Casper FFG: A consensus protocol aiming to achieve Proof of Stake

share
Casper FFG: A consensus protocol aiming to achieve Proof of Stake

In 2017, Vitalik Buterin and Virgil Griffith jointly introduced Casper the Friendly Finality Gadget (Casper FFG). Casper FFG is a consensus protocol inspired by PBFT and improved upon, designed to be simple yet not easy in its security proof. In this article, the author will analyze the principles of Casper FFG, giving readers insight into the problems addressed by the Proof of Stake consensus and its design philosophy. Furthermore, Casper FFG is the consensus mechanism of Ethereum 2.0, understanding its operation can help researchers and developers further comprehend the design of Ethereum 2.0. Special thanks to Ethereum researcher Chih-Cheng Liang for providing essential materials, engaging in extensive discussions, and feedback with the author, without his assistance, this article would not have come to fruition.

Table of Contents

How did Casper FFG start?

Research on Proof-of-Stake (PoS) for Ethereum can be traced back to an article in 2014. Since then, Ethereum researchers have been working towards the goal of implementing a PoS-based consensus protocol. The design of PoS consensus is a complex problem that involves computer science, economics, cryptography, and other aspects. Ethereum has one of the most interdisciplinary teams in the blockchain ecosystem, making their research on PoS quite thorough.

Recently, I translated an important document on the development context of Casper FFG:

The Love Affair of Casper FFG and Casper CBC
A tweet storm explaining the history and state of Ethereum’s Casper research
medium.com

Casper FFG was inspired by PBFT and can be seen as an improved version of PBFT - it inherits the important designs of PBFT while adding new mechanisms and simplifying certain rules. If readers are unfamiliar with PBFT, they can refer to my analysis of PBFT posted earlier:

A Classic Not to Be Overlooked for Understanding Blockchain: PBFT

What are the important features of PBFT? Can PBFT issue cryptocurrencies?
medium.com

In short, PBFT is a consensus protocol with a two-round voting mechanism and has the following characteristics:

  • Permissioned: Only nodes that are "allowed" can participate in the consensus.
  • Leader-based: Only the leading node is responsible for proposing, while other nodes only vote, requiring a view-change mechanism to control dishonest leading nodes.
  • Communication-based: Uses deterministic majority decisions to reach consensus, rather than non-deterministic proof-of-work puzzles.
  • Safety-over-Liveness: Regardless of network latency, the protocol can guarantee the security of the consensus (no forks), giving the protocol the characteristic of instant finality.
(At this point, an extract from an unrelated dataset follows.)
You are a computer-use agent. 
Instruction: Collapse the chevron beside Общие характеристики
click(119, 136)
The instant finality feature possessed by PBFT is perhaps the main reason it caught Vitalik's attention. After studying PBFT thoroughly, Vitalik also summarized his findings and proposed important ideas that later evolved into Casper FFG.

The Precursor of Casper FFG: 4 Slashing Rules

Although PBFT has instant finality, it lacks the ability to resist collusion, so it requires a punishment mechanism to deter malicious behavior. Any node that violates the rules must suffer economic losses - the design concept of PoS is to regulate node behavior through economic principles. Any node that deposits a stake can join the network to participate in consensus without permission, making consensus based on the PoS model permissionless.
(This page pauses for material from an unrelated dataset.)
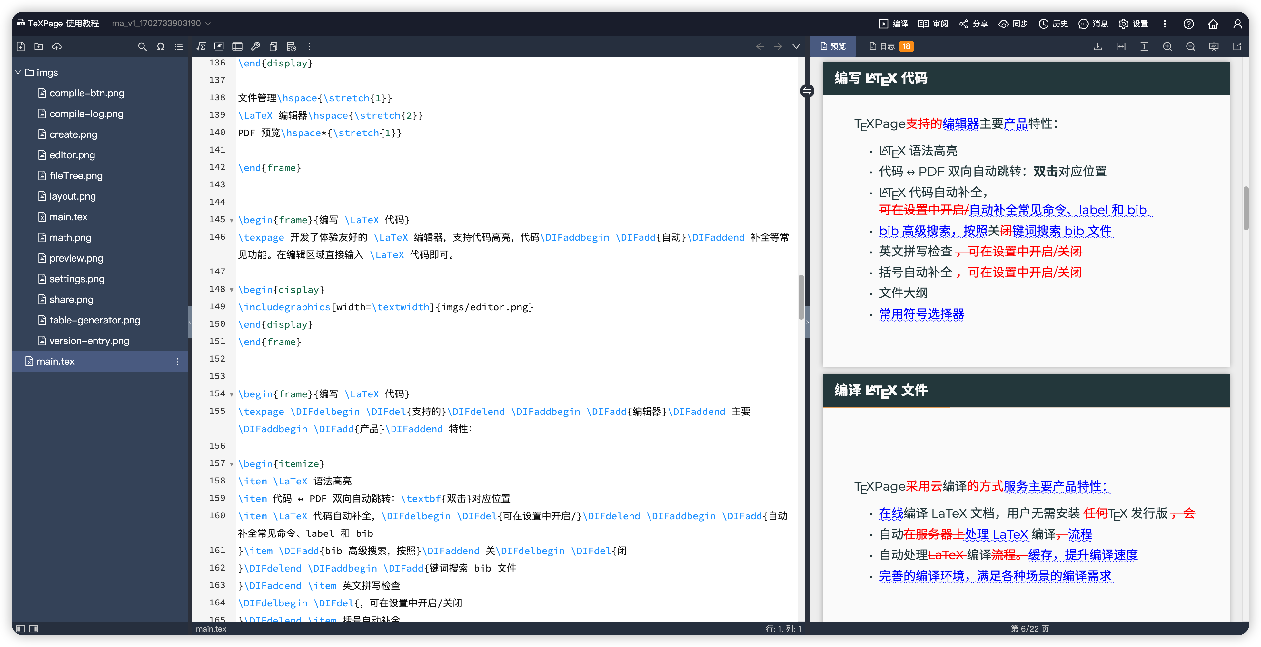Toggle right panel visibility in status bar
1261x647 pixels.
33,629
Here, it is important to clarify the concept of "permission". We say it is "permissionless" because any verifying node can join and leave. However, if a list of validating nodes is maintained when joining, it might be considered "permissioned" from this perspective. From the perspective of PBFT, validating nodes for voting must also be selected from a permitted list.

The next question is: which behaviors should be punished? After careful consideration of PBFT, Vitalik discovered that PBFT only needs 4 rules (assertions) to ensure the proper functioning of consensus:

Minimal Slashing Conditions
Last week Yoichi released a blog post detailing the process of formally proving safety and liveness properties of my…
medium.com

Vitalik summarized these 4 rules in this article and referred to them as PBFT's "Minimal Slashing Conditions". Any behavior that violates these 4 rules will result in the loss of stake. The 4 rules are as follows:

1. Commitment (commit_req): Only commit after receiving prepared messages from 2/3 nodes.
2. Preparation (prepare_req): Each prepared message can only point to a height (Epoch) with prepared messages from 2/3 nodes, and these prepared messages must all point to the same height.
3. Prepare-commit consistency (prepare_commit_consistency): Any new prepared message can only point to the last committed or other higher heights.
4. No double prepare (no_double_prepare): Cannot send two prepares at the same height.

These 4 rules can be further simplified into 2:

A validating node v must not issue two different votes:<ν, s1, t1, hs1, ht1> and 
<ν, s2, t2, hs2, ht2>,and make one of the following conditions true:
1. ht1 = ht2The validating node must not issue two different votes at the same height.
2. hs1 < hs2 < ht2 < ht1The validating node must not vote at a height surrounding/being surrounded by another vote height.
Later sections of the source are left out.